_EXERCISE OBJECTIVE_: Below are entries; repeat exactly, and nothing else, the lines from the one holding "Task: Open 'Чтение писем' in the user menu" through the one holding "Click the Write", inclusive. Leave the pictures out.

_RECORDS SUPPLIED_:

§

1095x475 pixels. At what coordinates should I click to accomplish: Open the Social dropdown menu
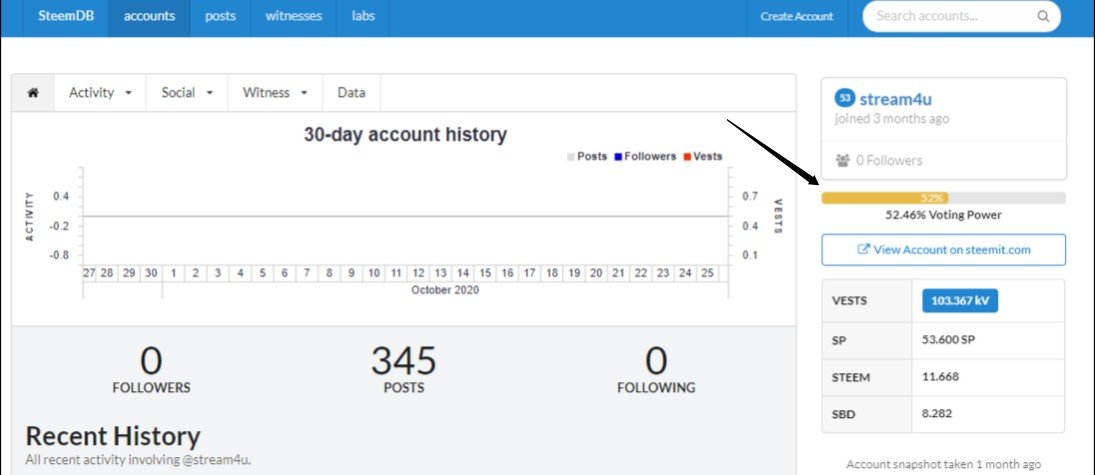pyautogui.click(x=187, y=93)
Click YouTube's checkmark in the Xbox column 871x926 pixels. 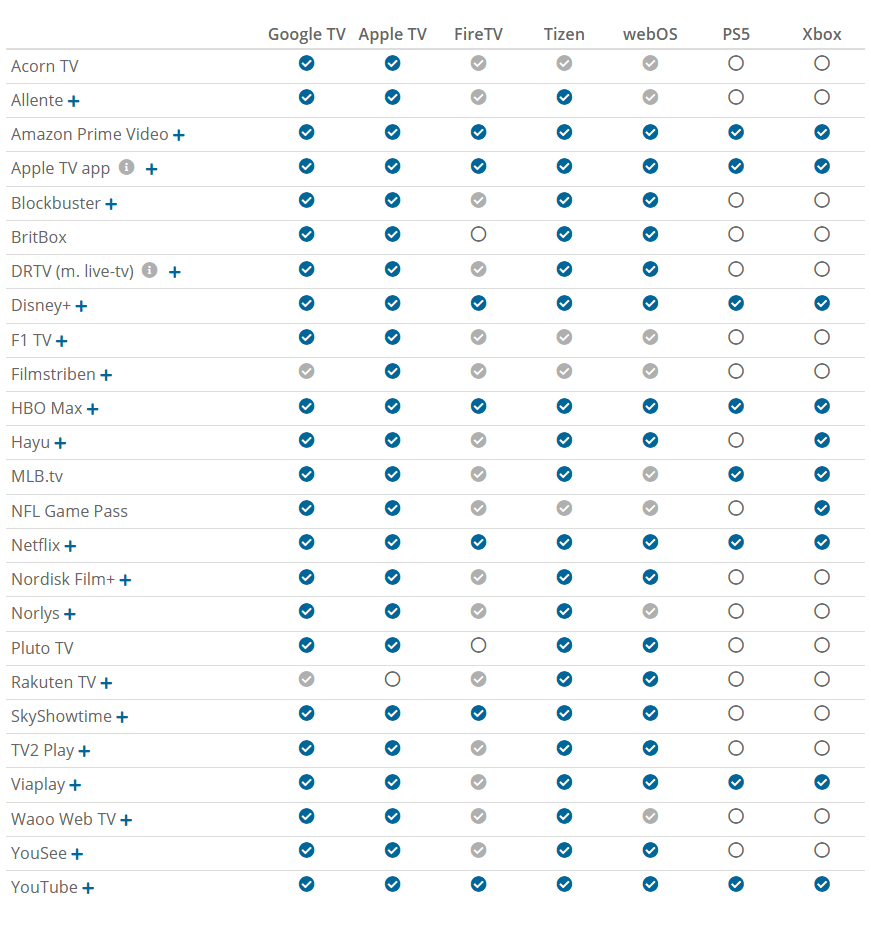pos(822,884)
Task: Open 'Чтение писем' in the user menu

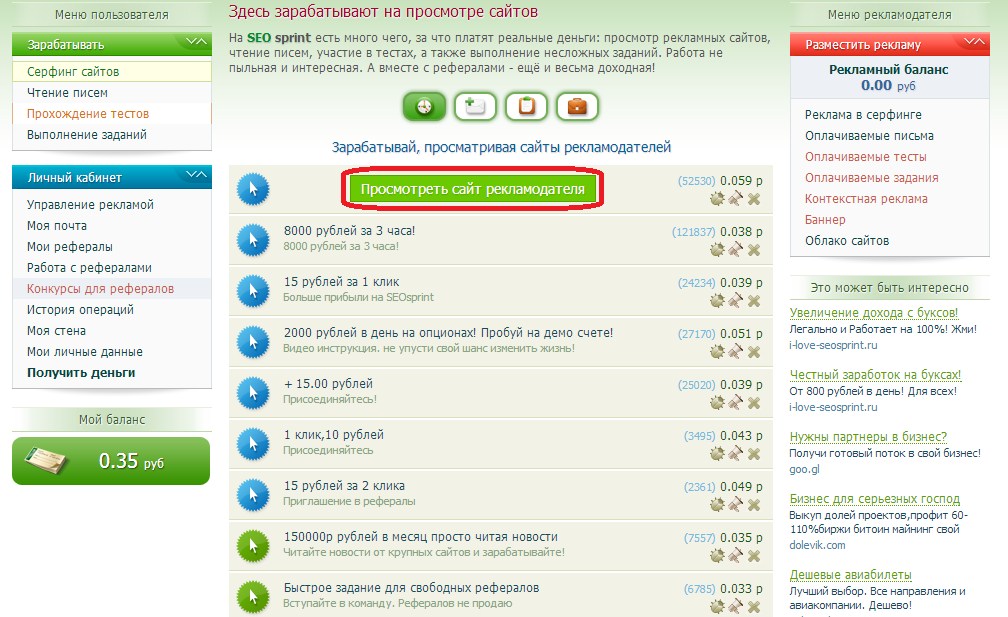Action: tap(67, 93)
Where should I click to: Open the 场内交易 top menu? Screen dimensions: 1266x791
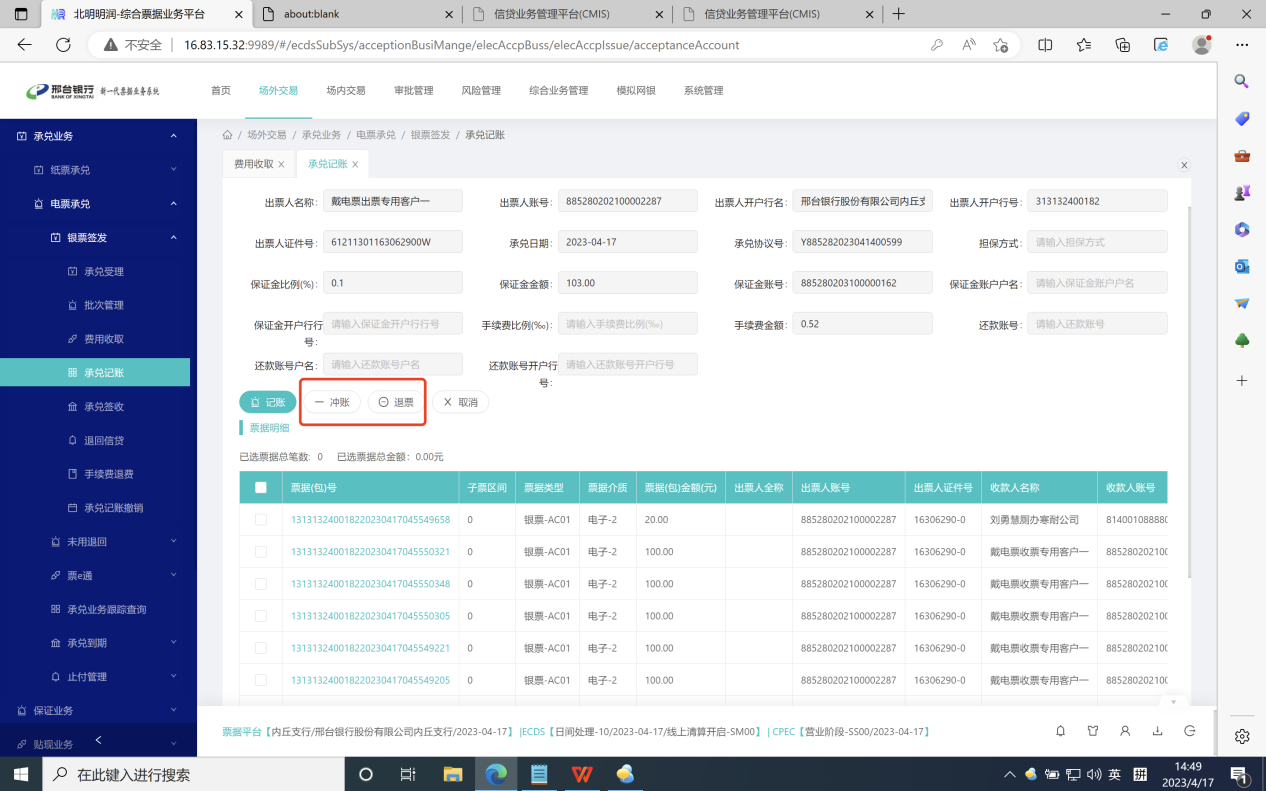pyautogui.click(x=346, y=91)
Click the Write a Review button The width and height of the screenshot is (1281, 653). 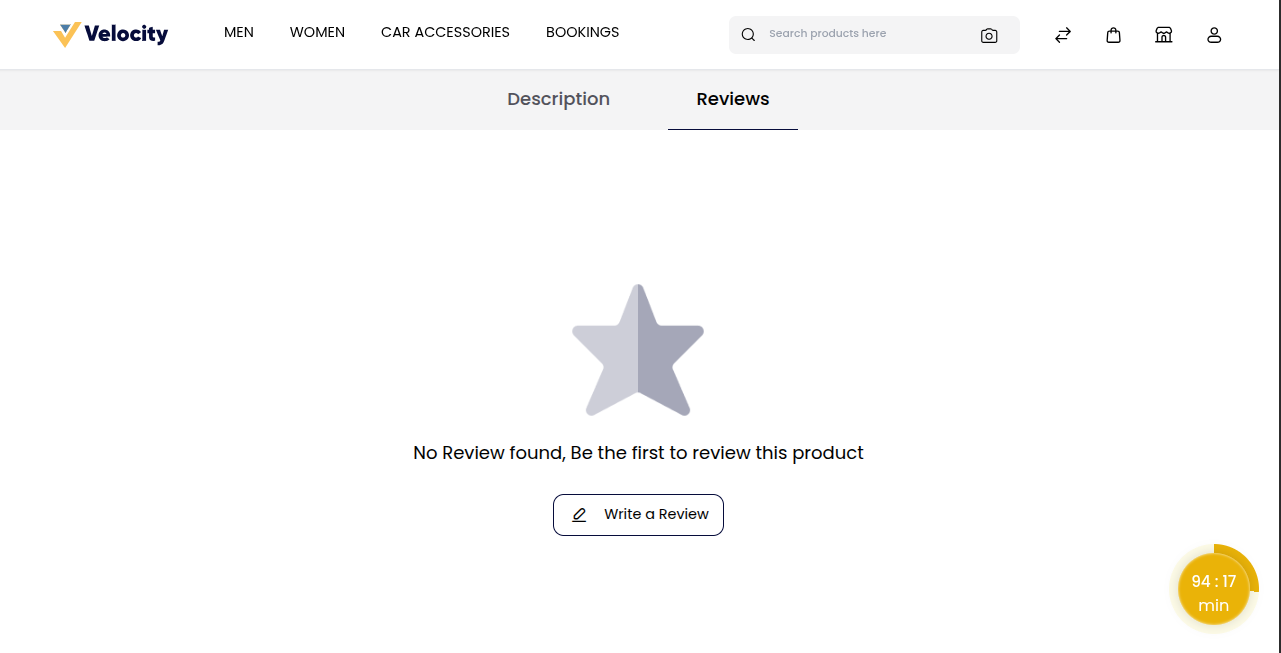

§

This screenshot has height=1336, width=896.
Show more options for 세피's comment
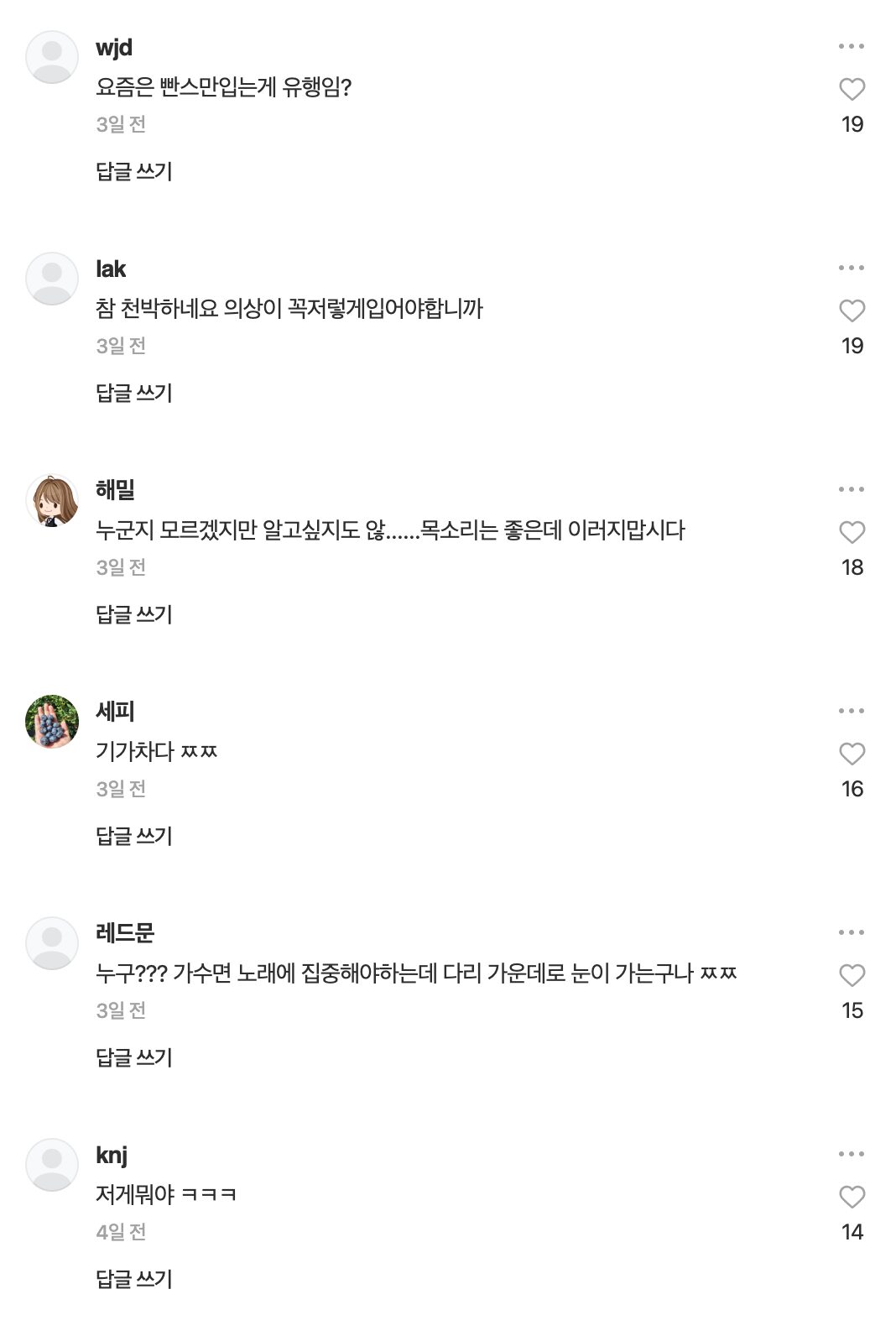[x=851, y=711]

§

_COMPLETED EXERCISE_:
Task: Open 'Чтение писем' in the user menu

Action: tap(67, 93)
Where should I click to: Open the 场内交易 top menu? Screen dimensions: 1266x791
pyautogui.click(x=346, y=91)
Click the Write a Review button The width and height of the screenshot is (1281, 653). 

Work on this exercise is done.